■ Records to process ■

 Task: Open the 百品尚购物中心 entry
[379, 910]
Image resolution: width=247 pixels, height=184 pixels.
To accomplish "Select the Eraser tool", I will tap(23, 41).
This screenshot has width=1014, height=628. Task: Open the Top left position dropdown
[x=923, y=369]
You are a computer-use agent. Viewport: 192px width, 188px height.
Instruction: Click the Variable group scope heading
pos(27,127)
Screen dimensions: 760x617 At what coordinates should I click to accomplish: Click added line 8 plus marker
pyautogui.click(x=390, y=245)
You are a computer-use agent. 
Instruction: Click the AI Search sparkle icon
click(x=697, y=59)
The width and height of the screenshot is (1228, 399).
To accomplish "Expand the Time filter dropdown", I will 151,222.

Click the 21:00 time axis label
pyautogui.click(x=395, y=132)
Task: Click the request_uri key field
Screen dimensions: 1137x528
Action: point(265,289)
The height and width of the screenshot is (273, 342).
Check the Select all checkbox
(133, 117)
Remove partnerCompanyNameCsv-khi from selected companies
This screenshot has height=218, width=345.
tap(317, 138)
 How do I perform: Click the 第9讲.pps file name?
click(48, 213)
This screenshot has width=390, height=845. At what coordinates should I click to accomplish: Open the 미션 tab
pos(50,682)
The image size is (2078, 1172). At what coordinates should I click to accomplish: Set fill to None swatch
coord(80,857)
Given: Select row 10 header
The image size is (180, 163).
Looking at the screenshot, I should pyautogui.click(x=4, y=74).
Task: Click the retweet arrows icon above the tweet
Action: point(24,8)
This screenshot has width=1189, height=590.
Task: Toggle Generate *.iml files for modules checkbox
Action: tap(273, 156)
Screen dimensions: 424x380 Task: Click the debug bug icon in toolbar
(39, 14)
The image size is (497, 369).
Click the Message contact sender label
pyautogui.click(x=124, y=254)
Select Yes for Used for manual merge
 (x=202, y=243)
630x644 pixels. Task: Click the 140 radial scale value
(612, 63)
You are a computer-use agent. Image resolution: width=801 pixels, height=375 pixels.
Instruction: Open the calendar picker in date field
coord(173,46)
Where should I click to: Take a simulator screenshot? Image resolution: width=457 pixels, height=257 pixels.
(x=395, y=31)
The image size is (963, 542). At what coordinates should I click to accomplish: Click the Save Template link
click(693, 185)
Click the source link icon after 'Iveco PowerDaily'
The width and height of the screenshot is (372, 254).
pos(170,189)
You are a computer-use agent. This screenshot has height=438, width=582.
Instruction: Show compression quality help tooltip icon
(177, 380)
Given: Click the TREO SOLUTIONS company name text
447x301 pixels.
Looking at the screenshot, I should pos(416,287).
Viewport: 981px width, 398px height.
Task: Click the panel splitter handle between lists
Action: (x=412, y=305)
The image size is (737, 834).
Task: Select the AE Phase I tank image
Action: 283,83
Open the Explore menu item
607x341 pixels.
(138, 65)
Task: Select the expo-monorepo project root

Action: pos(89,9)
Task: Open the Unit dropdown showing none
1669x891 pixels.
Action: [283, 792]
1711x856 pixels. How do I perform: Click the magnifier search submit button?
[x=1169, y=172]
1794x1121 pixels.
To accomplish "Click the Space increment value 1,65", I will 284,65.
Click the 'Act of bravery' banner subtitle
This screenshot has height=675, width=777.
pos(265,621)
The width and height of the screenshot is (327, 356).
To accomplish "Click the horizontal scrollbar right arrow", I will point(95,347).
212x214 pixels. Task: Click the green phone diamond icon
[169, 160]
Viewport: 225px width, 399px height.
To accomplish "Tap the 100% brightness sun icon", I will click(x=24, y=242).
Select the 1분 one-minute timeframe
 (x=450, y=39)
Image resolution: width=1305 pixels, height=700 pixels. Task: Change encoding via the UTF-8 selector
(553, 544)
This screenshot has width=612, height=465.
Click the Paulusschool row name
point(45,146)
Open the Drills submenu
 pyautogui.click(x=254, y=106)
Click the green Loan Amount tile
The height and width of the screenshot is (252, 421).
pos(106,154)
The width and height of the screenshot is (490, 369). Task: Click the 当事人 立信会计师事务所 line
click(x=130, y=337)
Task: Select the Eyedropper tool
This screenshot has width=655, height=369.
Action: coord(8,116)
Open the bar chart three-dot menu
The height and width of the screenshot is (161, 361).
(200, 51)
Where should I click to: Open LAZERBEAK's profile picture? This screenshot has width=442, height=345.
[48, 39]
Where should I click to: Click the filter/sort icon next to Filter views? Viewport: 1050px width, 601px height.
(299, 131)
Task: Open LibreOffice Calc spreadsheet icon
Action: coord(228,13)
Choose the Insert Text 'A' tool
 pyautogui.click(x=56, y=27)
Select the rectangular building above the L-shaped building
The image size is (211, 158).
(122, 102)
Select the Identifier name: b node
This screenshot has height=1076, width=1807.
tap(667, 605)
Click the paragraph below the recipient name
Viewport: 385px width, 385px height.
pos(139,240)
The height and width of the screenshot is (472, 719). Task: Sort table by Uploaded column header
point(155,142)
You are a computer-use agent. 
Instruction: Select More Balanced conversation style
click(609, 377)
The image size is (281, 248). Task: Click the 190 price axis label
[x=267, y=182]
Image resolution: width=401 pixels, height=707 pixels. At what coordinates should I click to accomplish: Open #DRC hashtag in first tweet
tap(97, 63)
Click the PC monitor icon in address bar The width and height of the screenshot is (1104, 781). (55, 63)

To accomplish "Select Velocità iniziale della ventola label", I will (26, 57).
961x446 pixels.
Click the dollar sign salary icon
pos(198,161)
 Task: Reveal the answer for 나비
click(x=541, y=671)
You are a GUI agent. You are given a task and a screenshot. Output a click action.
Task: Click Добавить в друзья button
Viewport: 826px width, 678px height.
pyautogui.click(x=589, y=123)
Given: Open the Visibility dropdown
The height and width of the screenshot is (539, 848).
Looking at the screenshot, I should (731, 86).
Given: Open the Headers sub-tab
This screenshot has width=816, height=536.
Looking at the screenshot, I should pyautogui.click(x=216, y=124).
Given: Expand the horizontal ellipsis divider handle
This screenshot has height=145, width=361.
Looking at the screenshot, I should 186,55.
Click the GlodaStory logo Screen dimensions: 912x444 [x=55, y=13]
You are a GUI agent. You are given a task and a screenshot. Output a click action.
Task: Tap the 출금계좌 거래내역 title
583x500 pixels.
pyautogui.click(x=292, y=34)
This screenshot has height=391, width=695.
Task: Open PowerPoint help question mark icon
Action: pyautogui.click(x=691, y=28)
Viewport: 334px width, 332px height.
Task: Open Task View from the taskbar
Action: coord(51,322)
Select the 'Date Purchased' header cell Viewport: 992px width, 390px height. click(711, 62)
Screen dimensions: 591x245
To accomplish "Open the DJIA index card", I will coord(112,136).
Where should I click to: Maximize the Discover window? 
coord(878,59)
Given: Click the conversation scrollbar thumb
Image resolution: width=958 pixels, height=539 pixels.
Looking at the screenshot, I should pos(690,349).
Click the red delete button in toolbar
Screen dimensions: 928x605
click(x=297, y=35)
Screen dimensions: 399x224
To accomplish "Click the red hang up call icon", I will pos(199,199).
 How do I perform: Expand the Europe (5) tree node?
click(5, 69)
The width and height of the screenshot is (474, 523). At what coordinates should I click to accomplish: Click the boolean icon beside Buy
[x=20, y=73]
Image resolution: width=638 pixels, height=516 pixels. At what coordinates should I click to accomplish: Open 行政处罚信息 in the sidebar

■ Task requirements ■
Reproduce every one of the items above, line for line, with no changes.

■ Exercise output ■
 Task: Open the 百品尚购物中心 entry
[379, 910]
Image resolution: width=247 pixels, height=184 pixels.
To accomplish "Select the Eraser tool", I will tap(23, 41).
This screenshot has width=1014, height=628. Task: Open the Top left position dropdown
[x=923, y=369]
You are a computer-use agent. Viewport: 192px width, 188px height.
Instruction: Click the Variable group scope heading
pos(27,127)
Screen dimensions: 760x617 At what coordinates should I click to accomplish: Click added line 8 plus marker
pyautogui.click(x=390, y=245)
You are a computer-use agent. 
Instruction: Click the AI Search sparkle icon
click(x=697, y=59)
The width and height of the screenshot is (1228, 399).
To accomplish "Expand the Time filter dropdown", I will 151,222.

Click the 21:00 time axis label
pyautogui.click(x=395, y=132)
Task: Click the request_uri key field
Screen dimensions: 1137x528
Action: point(265,289)
The height and width of the screenshot is (273, 342).
Check the Select all checkbox
(133, 117)
Remove partnerCompanyNameCsv-khi from selected companies
This screenshot has height=218, width=345.
tap(317, 138)
 How do I perform: Click the 第9讲.pps file name?
click(48, 213)
This screenshot has width=390, height=845. At what coordinates should I click to accomplish: Open the 미션 tab
pos(50,682)
The image size is (2078, 1172). At what coordinates should I click to accomplish: Set fill to None swatch
coord(80,857)
Given: Select row 10 header
The image size is (180, 163).
Looking at the screenshot, I should pyautogui.click(x=4, y=74).
Task: Click the retweet arrows icon above the tweet
Action: point(24,8)
This screenshot has width=1189, height=590.
Task: Toggle Generate *.iml files for modules checkbox
Action: tap(273, 156)
Screen dimensions: 424x380 Task: Click the debug bug icon in toolbar
(39, 14)
The image size is (497, 369).
Click the Message contact sender label
pyautogui.click(x=124, y=254)
Select Yes for Used for manual merge
 (x=202, y=243)
630x644 pixels. Task: Click the 140 radial scale value
(612, 63)
You are a computer-use agent. Image resolution: width=801 pixels, height=375 pixels.
Instruction: Open the calendar picker in date field
coord(173,46)
Where should I click to: Take a simulator screenshot? Image resolution: width=457 pixels, height=257 pixels.
(x=395, y=31)
The image size is (963, 542). At what coordinates should I click to accomplish: Click the Save Template link
click(693, 185)
Click the source link icon after 'Iveco PowerDaily'
The width and height of the screenshot is (372, 254).
pos(170,189)
You are a computer-use agent. This screenshot has height=438, width=582.
Instruction: Show compression quality help tooltip icon
(177, 380)
Given: Click the TREO SOLUTIONS company name text
447x301 pixels.
Looking at the screenshot, I should pos(416,287).
Viewport: 981px width, 398px height.
Task: Click the panel splitter handle between lists
Action: (x=412, y=305)
The image size is (737, 834).
Task: Select the AE Phase I tank image
Action: 283,83
Open the Explore menu item
607x341 pixels.
(138, 65)
Task: Select the expo-monorepo project root

Action: pos(89,9)
Task: Open the Unit dropdown showing none
1669x891 pixels.
Action: [283, 792]
1711x856 pixels. How do I perform: Click the magnifier search submit button?
[x=1169, y=172]
1794x1121 pixels.
To accomplish "Click the Space increment value 1,65", I will 284,65.
Click the 'Act of bravery' banner subtitle
This screenshot has height=675, width=777.
pos(265,621)
The width and height of the screenshot is (327, 356).
To accomplish "Click the horizontal scrollbar right arrow", I will point(95,347).
212x214 pixels. Task: Click the green phone diamond icon
[169, 160]
Viewport: 225px width, 399px height.
To accomplish "Tap the 100% brightness sun icon", I will click(x=24, y=242).
Select the 1분 one-minute timeframe
 (x=450, y=39)
Image resolution: width=1305 pixels, height=700 pixels. Task: Change encoding via the UTF-8 selector
(553, 544)
This screenshot has width=612, height=465.
Click the Paulusschool row name
point(45,146)
Open the Drills submenu
 pyautogui.click(x=254, y=106)
Click the green Loan Amount tile
The height and width of the screenshot is (252, 421).
pos(106,154)
The width and height of the screenshot is (490, 369). Task: Click the 当事人 立信会计师事务所 line
click(x=130, y=337)
Task: Select the Eyedropper tool
This screenshot has width=655, height=369.
Action: coord(8,116)
Open the bar chart three-dot menu
The height and width of the screenshot is (161, 361).
(200, 51)
Where should I click to: Open LAZERBEAK's profile picture? This screenshot has width=442, height=345.
[48, 39]
Where should I click to: Click the filter/sort icon next to Filter views? Viewport: 1050px width, 601px height.
(299, 131)
Task: Open LibreOffice Calc spreadsheet icon
Action: coord(228,13)
Choose the Insert Text 'A' tool
 pyautogui.click(x=56, y=27)
Select the rectangular building above the L-shaped building
The image size is (211, 158).
(122, 102)
Select the Identifier name: b node
This screenshot has height=1076, width=1807.
tap(667, 605)
Click the paragraph below the recipient name
Viewport: 385px width, 385px height.
pos(139,240)
The height and width of the screenshot is (472, 719). Task: Sort table by Uploaded column header
point(155,142)
You are a computer-use agent. 
Instruction: Select More Balanced conversation style
click(609, 377)
The image size is (281, 248). Task: Click the 190 price axis label
[x=267, y=182]
Image resolution: width=401 pixels, height=707 pixels. At what coordinates should I click to accomplish: Open #DRC hashtag in first tweet
tap(97, 63)
Click the PC monitor icon in address bar The width and height of the screenshot is (1104, 781). (55, 63)

To accomplish "Select Velocità iniziale della ventola label", I will (26, 57).
961x446 pixels.
Click the dollar sign salary icon
pos(198,161)
 Task: Reveal the answer for 나비
click(x=541, y=671)
You are a GUI agent. You are given a task and a screenshot. Output a click action.
Task: Click Добавить в друзья button
Viewport: 826px width, 678px height.
pyautogui.click(x=589, y=123)
Given: Open the Visibility dropdown
The height and width of the screenshot is (539, 848).
Looking at the screenshot, I should (731, 86).
Given: Open the Headers sub-tab
This screenshot has width=816, height=536.
Looking at the screenshot, I should pyautogui.click(x=216, y=124).
Given: Expand the horizontal ellipsis divider handle
This screenshot has height=145, width=361.
Looking at the screenshot, I should 186,55.
Click the GlodaStory logo Screen dimensions: 912x444 [x=55, y=13]
You are a GUI agent. You are given a task and a screenshot. Output a click action.
Task: Tap the 출금계좌 거래내역 title
583x500 pixels.
pyautogui.click(x=292, y=34)
This screenshot has height=391, width=695.
Task: Open PowerPoint help question mark icon
Action: pyautogui.click(x=691, y=28)
Viewport: 334px width, 332px height.
Task: Open Task View from the taskbar
Action: coord(51,322)
Select the 'Date Purchased' header cell Viewport: 992px width, 390px height. click(711, 62)
Screen dimensions: 591x245
To accomplish "Open the DJIA index card", I will coord(112,136).
Where should I click to: Maximize the Discover window? 
coord(878,59)
Given: Click the conversation scrollbar thumb
Image resolution: width=958 pixels, height=539 pixels.
Looking at the screenshot, I should pos(690,349).
Click the red delete button in toolbar
Screen dimensions: 928x605
click(x=297, y=35)
Screen dimensions: 399x224
To accomplish "Click the red hang up call icon", I will pos(199,199).
 How do I perform: Expand the Europe (5) tree node?
click(5, 69)
The width and height of the screenshot is (474, 523). At what coordinates should I click to accomplish: Click the boolean icon beside Buy
[x=20, y=73]
Image resolution: width=638 pixels, height=516 pixels. At what coordinates should I click to accomplish: Open 行政处罚信息 in the sidebar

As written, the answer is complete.